In earlier years, Marine Wing Support Group 27 (MWSG-27) was composed of three squadrons and a sub unit: Headquarters and Maintenance Squadron (H&MS-27), VMGR-252, Wing Equipment and Repair Squadron (WERS-27), and sub-unit 1 (SU-1) of Marine Weapons Unit 2 (MWWU-2). With the implementation of the Marine Corps Combat Service Support Concept, the Group ceased all aviation functions on 20 April 1976. This included the separation of VMGR-252 from the Group and the detachment of SU-1, MWWU-2. On 13 May 1976, Headquarters and Maintenance Squadron 27 and Wing Equipment Repair Squadron 27 were redesignated Headquarters and Ground Maintenance Squadron 27 and Wing Transport Squadron 27(WTS-27) respectively. On that same date Wing Engineer Squadron 27 (WES-27) was activated.

Detachments (Dets) "A" and "B", were activated at MCAS New River and MCAS Beaufort to provide support service at those stations. Det "A" was activated on 10 September 1976; Det "B" was activated on 27 October 1976. MWSG-27 was then composed of three squadrons and two detachments: H&MS-27, WES-27, WTS-27, and Dets "A" and "B". During December 1979 through January 1980, MWSG-27 once again reorganized under the Service Support concept at which time H&MS-27 was redesignated as Headquarters Squadron 27 (HQS-27).
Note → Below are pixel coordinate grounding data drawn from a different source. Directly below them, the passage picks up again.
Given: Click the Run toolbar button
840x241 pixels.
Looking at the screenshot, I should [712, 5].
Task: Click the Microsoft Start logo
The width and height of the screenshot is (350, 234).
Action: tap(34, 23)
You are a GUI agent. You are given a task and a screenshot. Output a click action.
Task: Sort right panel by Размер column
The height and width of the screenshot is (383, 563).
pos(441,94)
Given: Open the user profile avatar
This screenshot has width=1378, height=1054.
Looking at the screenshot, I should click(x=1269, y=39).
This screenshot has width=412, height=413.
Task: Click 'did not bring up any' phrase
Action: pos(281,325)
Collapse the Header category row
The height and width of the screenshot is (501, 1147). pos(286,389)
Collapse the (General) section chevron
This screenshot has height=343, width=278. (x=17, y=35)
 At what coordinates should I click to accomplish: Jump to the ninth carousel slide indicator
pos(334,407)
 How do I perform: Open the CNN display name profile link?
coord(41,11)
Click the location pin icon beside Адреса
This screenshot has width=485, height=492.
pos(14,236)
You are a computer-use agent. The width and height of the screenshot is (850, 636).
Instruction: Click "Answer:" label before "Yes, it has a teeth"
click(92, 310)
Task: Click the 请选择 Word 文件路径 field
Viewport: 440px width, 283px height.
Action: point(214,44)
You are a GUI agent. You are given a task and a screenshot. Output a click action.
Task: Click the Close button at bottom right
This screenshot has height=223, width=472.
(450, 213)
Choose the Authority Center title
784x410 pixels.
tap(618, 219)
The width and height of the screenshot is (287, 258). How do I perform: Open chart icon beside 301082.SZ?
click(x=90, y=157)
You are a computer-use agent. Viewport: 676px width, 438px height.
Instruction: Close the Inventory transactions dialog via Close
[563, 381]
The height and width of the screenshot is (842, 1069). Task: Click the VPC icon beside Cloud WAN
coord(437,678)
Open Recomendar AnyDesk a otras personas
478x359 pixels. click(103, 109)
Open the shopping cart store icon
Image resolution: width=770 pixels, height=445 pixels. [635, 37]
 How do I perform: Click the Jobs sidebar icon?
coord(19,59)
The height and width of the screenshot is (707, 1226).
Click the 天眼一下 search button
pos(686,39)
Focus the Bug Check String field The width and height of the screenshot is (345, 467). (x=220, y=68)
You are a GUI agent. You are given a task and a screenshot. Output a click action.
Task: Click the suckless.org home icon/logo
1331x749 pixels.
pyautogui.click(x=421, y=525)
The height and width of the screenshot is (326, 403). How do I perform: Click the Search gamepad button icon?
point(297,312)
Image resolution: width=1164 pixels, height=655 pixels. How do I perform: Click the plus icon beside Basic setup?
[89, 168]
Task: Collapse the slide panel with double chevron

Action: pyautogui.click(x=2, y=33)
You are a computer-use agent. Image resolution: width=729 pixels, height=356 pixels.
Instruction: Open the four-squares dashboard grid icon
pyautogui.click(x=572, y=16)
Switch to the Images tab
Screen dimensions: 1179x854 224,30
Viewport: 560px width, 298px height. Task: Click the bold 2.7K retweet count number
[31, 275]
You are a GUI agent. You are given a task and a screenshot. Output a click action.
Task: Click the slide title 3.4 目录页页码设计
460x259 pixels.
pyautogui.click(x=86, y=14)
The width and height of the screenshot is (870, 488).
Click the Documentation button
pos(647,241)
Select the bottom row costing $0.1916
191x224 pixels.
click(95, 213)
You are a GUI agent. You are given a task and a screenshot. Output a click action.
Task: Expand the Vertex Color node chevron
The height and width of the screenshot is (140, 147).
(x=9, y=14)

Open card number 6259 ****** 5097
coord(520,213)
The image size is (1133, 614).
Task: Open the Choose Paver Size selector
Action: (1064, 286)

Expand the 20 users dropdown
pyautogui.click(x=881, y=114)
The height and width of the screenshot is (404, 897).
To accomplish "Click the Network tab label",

On 1 January 1986, MWSG-27 reorganized in to its present configuration with the implementation of the Marine Wing Support Squadron (MWSS) concept. The reorganization required MWSG-27 to consolidate personnel and equipment from the three squadrons and two detachments with the five Marine Air Base Squadrons (MABS) located at four different geographic airfields. HQS-27 was redesignated as Headquarters and Headquarters Squadron 27
(H&HS-27), WTS-27 with MABS elements became MWSS-271, Det "A" with MABS elements redesignated as MWSS-272, Det "B" with MABS elements was redesignated as MWSS-273, and WES-27 with MABS elements was redesignated as MWSS-274.

In August of 1990 with the invasion of Kuwait by Iraqi military forces, the Marine Wing Support Squadrons deployed to Saudi Arabia and set up forward expeditionary airfields in support of Operation Desert Shield and Operation Desert Storm. The MWSG-27 headquarters also sent elements to coordinate the two squadrons during the combat operations in the desert. In the summer of 1991 those elements deployed returned to the United States.
From the summer of 1991 to the summer of 1997 the MWSG continued providing support to the 2nd Marine Aircraft Wing during normal operations, exercises, deployments and training. During this same period, MWSS 271 was designated as the principal squadron to run one of two expeditionary airfields currently in operation within the United States at Marine Corps Auxiliary Landing Field Bogue Field while maintaining support in conjunction with MWSS-274 at Marine Corps Air Station Cherry Point.

In April 1997, the MWSG-27 headquarters element went through a restructuring and redesignation. The Headquarters and Headquarters Squadron-27 was redesignated as Headquarters 27 and the Personnel and Support Detachment 27 was incorporated into this new structure.

On 14 May 2012 MWSG 27 disbanded and its squadrons came under direct control of the four Marine Aircraft Groups of 2nd Marine Aircraft Wing.
On 22 May 2018, MWSG-27 was reactivated at MCAS Cherry Point. As part of the re-organisation of the corps, MWSG-27 will be de-activated by 2030.